DATA FOR THIS EXERCISE Block Start

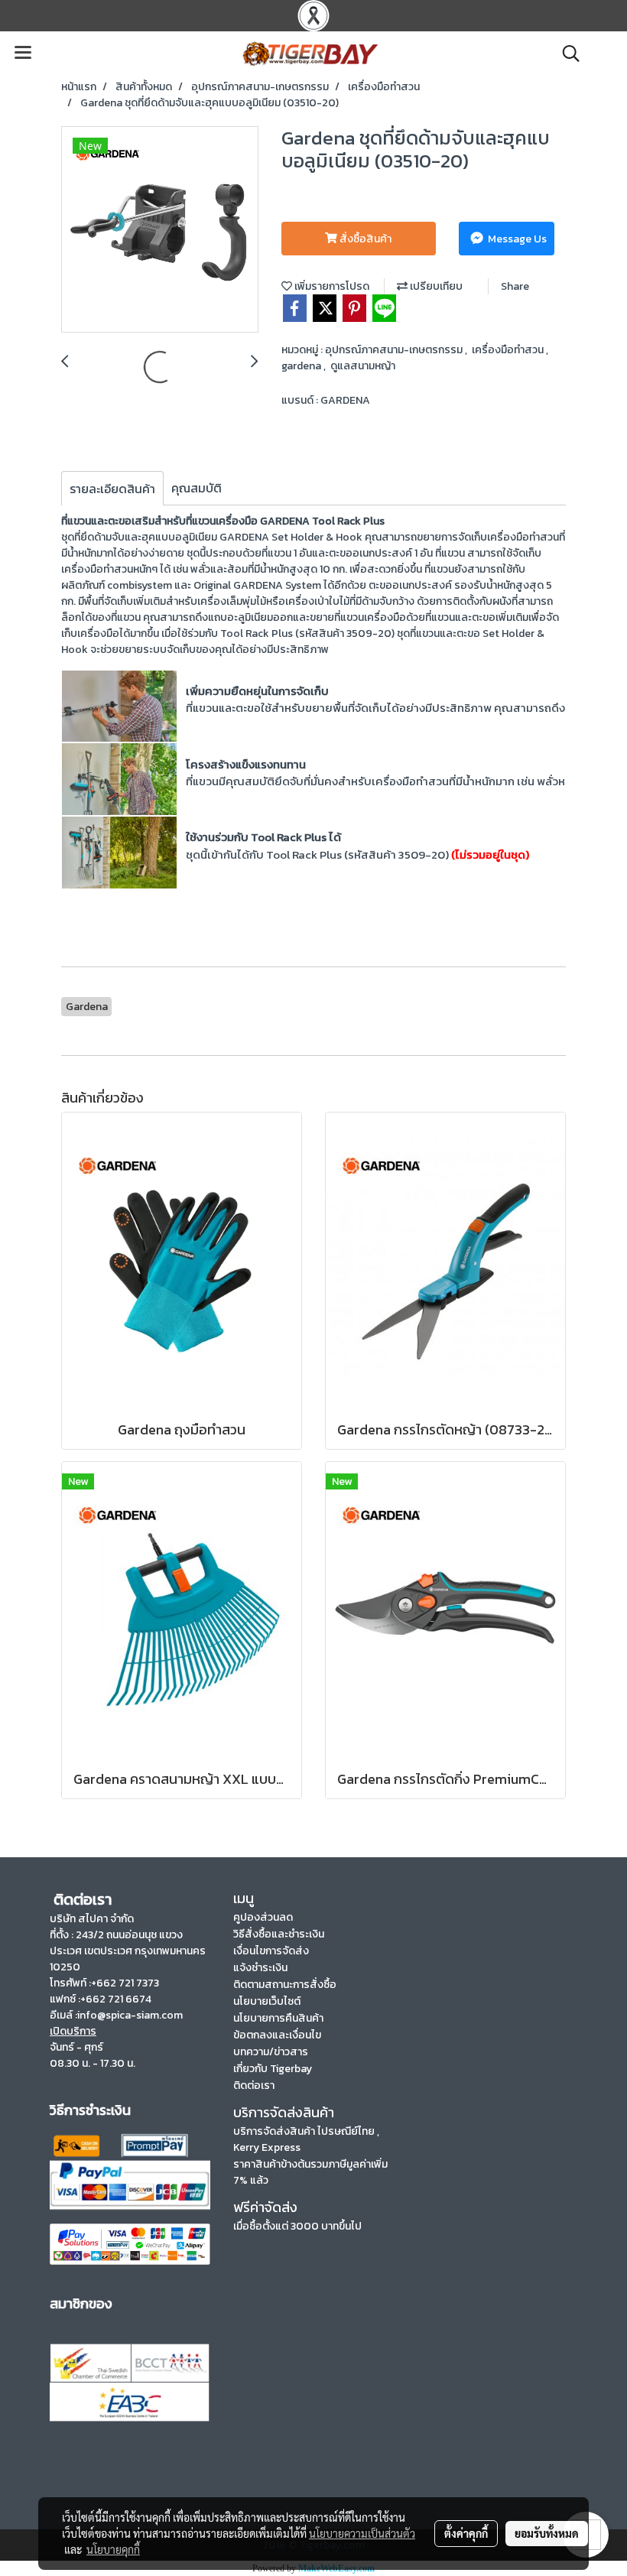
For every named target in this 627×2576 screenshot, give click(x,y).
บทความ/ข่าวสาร (270, 2052)
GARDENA (345, 400)
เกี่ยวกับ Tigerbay (272, 2069)
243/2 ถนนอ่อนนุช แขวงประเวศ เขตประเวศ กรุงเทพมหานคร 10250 (128, 1951)
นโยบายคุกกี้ (113, 2549)
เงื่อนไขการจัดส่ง (271, 1951)
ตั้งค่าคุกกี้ (466, 2533)
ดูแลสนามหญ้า (362, 366)
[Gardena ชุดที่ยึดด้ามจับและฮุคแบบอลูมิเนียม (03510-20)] (160, 230)
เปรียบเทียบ (435, 286)
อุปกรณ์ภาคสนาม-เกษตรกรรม (395, 350)
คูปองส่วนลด (263, 1917)
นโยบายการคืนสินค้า (278, 2018)
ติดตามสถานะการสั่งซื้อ (284, 1985)
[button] (566, 53)
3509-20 (368, 633)
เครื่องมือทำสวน (509, 350)
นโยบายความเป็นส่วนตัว (362, 2533)
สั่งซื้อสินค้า (364, 239)
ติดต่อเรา (254, 2085)
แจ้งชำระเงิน (260, 1968)
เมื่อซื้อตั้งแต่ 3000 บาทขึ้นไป (297, 2226)
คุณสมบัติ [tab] (196, 488)
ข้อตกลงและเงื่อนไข (277, 2035)
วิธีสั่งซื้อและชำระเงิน (278, 1934)
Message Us (516, 239)
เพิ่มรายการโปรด (330, 286)
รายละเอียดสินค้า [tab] (112, 488)
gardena (302, 366)
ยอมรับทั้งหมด (547, 2533)
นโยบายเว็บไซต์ (267, 2001)
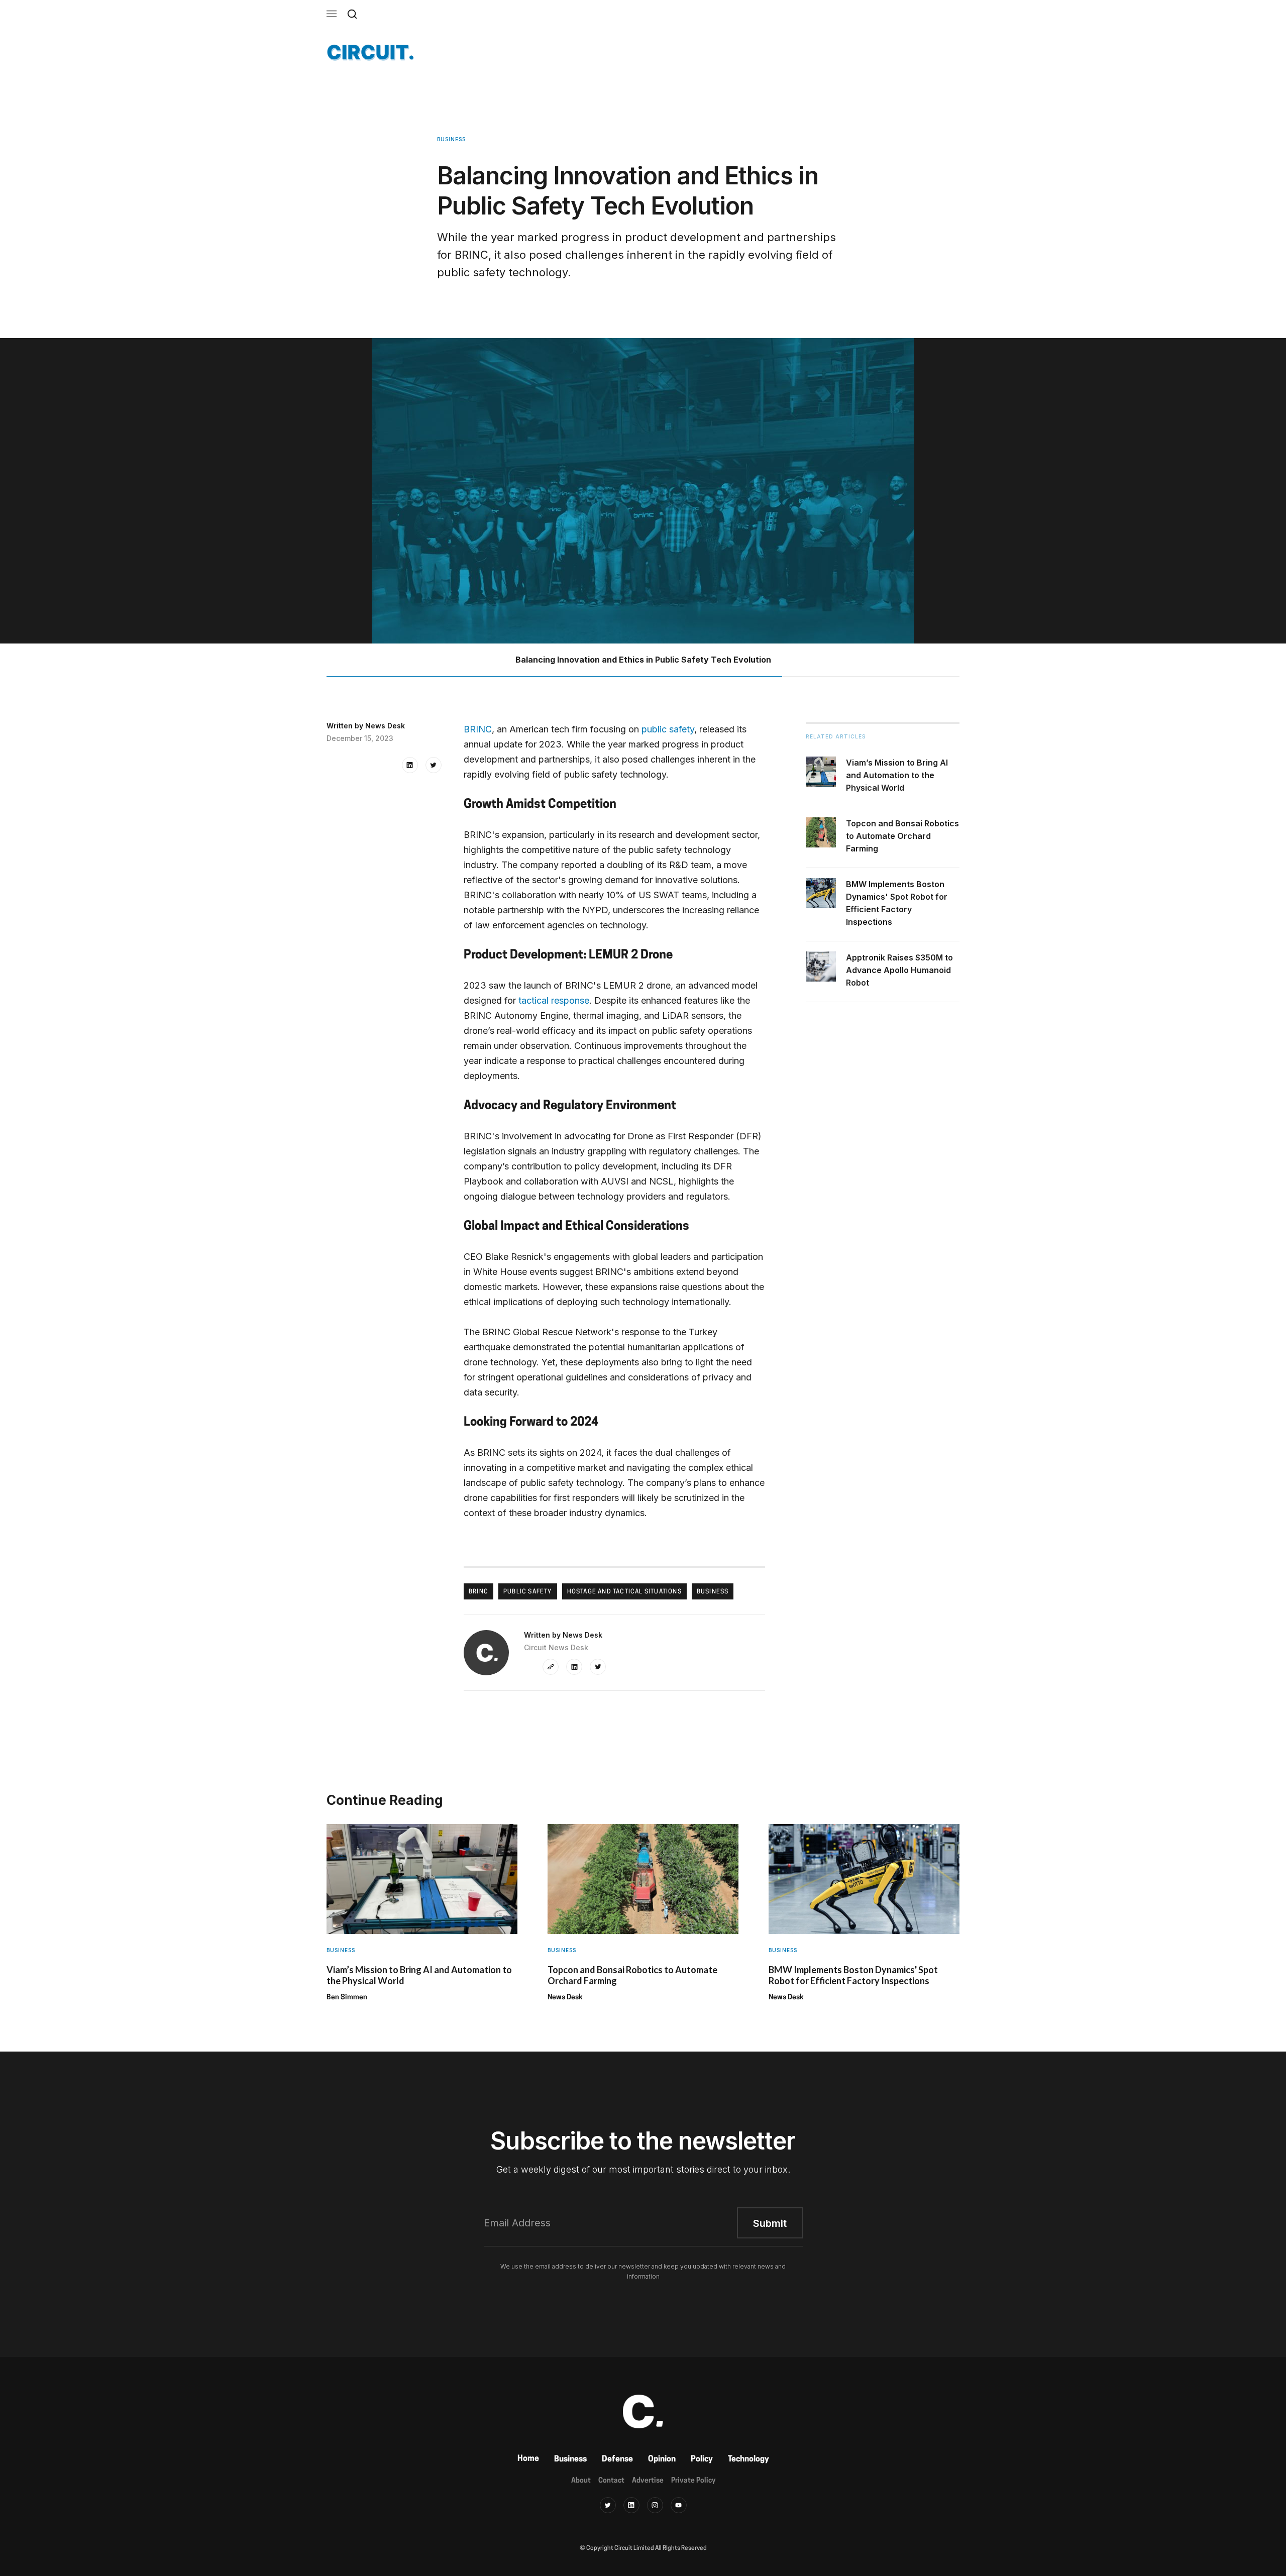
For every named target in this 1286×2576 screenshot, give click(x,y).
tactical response (553, 1000)
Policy (702, 2459)
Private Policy (693, 2481)
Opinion (662, 2459)
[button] (332, 14)
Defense (617, 2459)
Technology (748, 2459)
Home (528, 2459)
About (581, 2481)
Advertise (648, 2481)
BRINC (478, 729)
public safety (667, 729)
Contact (611, 2481)
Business (570, 2459)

DATA FOR THIS EXERCISE Block End

• WHAT THE TASK ASKS
Pick from the records each line that contains the word "screenshot" and show it.

• OUTPUT FOR THIS TASK
For every named target in this 627×2576 screenshot, give click(x,y).
For every named target in this 1286×2576 screenshot, give click(x,y).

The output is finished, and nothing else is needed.